═════ Records shown

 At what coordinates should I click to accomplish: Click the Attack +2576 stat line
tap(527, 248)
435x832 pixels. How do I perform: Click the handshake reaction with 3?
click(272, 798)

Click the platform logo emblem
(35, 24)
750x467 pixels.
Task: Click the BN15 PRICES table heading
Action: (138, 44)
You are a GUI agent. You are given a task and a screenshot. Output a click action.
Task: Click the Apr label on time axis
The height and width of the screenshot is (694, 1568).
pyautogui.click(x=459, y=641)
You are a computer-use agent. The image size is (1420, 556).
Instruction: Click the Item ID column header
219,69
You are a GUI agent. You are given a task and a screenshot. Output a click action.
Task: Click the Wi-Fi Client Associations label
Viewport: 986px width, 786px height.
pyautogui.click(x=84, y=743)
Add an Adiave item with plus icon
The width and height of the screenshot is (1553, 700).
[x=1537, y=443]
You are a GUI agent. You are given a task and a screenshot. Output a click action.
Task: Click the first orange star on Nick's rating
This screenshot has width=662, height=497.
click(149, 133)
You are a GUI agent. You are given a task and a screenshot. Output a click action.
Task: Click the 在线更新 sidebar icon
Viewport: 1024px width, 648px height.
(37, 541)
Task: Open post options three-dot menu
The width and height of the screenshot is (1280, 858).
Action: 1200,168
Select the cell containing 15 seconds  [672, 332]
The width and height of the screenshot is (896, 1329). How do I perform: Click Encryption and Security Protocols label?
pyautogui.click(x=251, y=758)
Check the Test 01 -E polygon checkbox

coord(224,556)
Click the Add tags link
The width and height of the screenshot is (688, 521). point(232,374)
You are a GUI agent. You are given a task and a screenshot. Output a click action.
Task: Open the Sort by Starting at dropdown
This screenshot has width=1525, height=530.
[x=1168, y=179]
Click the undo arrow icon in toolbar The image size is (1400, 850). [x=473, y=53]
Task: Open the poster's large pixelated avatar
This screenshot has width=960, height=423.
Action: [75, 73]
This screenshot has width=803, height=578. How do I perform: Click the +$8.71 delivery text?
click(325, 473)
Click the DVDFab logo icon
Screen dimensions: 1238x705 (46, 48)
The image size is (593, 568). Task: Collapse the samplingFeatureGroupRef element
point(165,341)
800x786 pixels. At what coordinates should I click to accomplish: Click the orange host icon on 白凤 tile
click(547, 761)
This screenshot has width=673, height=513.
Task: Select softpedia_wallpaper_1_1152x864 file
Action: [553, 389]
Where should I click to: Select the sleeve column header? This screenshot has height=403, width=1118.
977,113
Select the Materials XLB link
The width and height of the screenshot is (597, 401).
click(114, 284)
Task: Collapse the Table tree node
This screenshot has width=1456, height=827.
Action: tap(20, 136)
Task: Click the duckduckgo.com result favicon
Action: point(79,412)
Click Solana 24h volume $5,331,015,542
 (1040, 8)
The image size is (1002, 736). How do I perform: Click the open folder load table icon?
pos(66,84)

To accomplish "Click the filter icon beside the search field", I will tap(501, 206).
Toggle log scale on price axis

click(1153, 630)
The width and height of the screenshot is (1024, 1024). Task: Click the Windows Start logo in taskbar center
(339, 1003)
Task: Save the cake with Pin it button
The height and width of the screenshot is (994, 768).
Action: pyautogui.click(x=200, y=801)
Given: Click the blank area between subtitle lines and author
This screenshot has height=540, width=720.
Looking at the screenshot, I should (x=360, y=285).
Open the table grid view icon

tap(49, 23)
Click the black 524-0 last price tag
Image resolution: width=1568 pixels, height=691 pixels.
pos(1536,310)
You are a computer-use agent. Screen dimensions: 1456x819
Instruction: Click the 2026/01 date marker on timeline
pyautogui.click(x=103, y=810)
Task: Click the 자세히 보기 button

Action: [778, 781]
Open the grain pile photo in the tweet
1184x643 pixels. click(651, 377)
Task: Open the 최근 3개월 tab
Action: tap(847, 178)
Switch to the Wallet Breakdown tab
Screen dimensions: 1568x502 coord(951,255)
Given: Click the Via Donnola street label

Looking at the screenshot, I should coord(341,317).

══════════

§ Aim of the exercise: Transcribe the material exactly as it reads.

§ Reply:
 At what coordinates should I click to accomplish: Click the Attack +2576 stat line
tap(527, 248)
435x832 pixels. How do I perform: Click the handshake reaction with 3?
click(272, 798)

Click the platform logo emblem
(35, 24)
750x467 pixels.
Task: Click the BN15 PRICES table heading
Action: (138, 44)
You are a GUI agent. You are given a task and a screenshot. Output a click action.
Task: Click the Apr label on time axis
The height and width of the screenshot is (694, 1568).
pyautogui.click(x=459, y=641)
You are a computer-use agent. The image size is (1420, 556).
Instruction: Click the Item ID column header
219,69
You are a GUI agent. You are given a task and a screenshot. Output a click action.
Task: Click the Wi-Fi Client Associations label
Viewport: 986px width, 786px height.
pyautogui.click(x=84, y=743)
Add an Adiave item with plus icon
The width and height of the screenshot is (1553, 700).
[x=1537, y=443]
You are a GUI agent. You are given a task and a screenshot. Output a click action.
Task: Click the first orange star on Nick's rating
This screenshot has width=662, height=497.
click(149, 133)
You are a GUI agent. You are given a task and a screenshot. Output a click action.
Task: Click the 在线更新 sidebar icon
Viewport: 1024px width, 648px height.
(37, 541)
Task: Open post options three-dot menu
The width and height of the screenshot is (1280, 858).
Action: 1200,168
Select the cell containing 15 seconds  [672, 332]
The width and height of the screenshot is (896, 1329). How do I perform: Click Encryption and Security Protocols label?
pyautogui.click(x=251, y=758)
Check the Test 01 -E polygon checkbox

coord(224,556)
Click the Add tags link
The width and height of the screenshot is (688, 521). point(232,374)
You are a GUI agent. You are given a task and a screenshot. Output a click action.
Task: Open the Sort by Starting at dropdown
This screenshot has width=1525, height=530.
[x=1168, y=179]
Click the undo arrow icon in toolbar The image size is (1400, 850). [x=473, y=53]
Task: Open the poster's large pixelated avatar
This screenshot has width=960, height=423.
Action: [75, 73]
This screenshot has width=803, height=578. How do I perform: Click the +$8.71 delivery text?
click(325, 473)
Click the DVDFab logo icon
Screen dimensions: 1238x705 (46, 48)
The image size is (593, 568). Task: Collapse the samplingFeatureGroupRef element
point(165,341)
800x786 pixels. At what coordinates should I click to accomplish: Click the orange host icon on 白凤 tile
click(547, 761)
This screenshot has width=673, height=513.
Task: Select softpedia_wallpaper_1_1152x864 file
Action: [553, 389]
Where should I click to: Select the sleeve column header? This screenshot has height=403, width=1118.
977,113
Select the Materials XLB link
The width and height of the screenshot is (597, 401).
click(114, 284)
Task: Collapse the Table tree node
This screenshot has width=1456, height=827.
Action: tap(20, 136)
Task: Click the duckduckgo.com result favicon
Action: point(79,412)
Click Solana 24h volume $5,331,015,542
 (1040, 8)
The image size is (1002, 736). How do I perform: Click the open folder load table icon?
pos(66,84)

To accomplish "Click the filter icon beside the search field", I will tap(501, 206).
Toggle log scale on price axis

click(1153, 630)
The width and height of the screenshot is (1024, 1024). Task: Click the Windows Start logo in taskbar center
(339, 1003)
Task: Save the cake with Pin it button
The height and width of the screenshot is (994, 768).
Action: pyautogui.click(x=200, y=801)
Given: Click the blank area between subtitle lines and author
This screenshot has height=540, width=720.
Looking at the screenshot, I should (x=360, y=285).
Open the table grid view icon

tap(49, 23)
Click the black 524-0 last price tag
Image resolution: width=1568 pixels, height=691 pixels.
pos(1536,310)
You are a computer-use agent. Screen dimensions: 1456x819
Instruction: Click the 2026/01 date marker on timeline
pyautogui.click(x=103, y=810)
Task: Click the 자세히 보기 button

Action: [778, 781]
Open the grain pile photo in the tweet
1184x643 pixels. click(651, 377)
Task: Open the 최근 3개월 tab
Action: tap(847, 178)
Switch to the Wallet Breakdown tab
Screen dimensions: 1568x502 coord(951,255)
Given: Click the Via Donnola street label

Looking at the screenshot, I should coord(341,317).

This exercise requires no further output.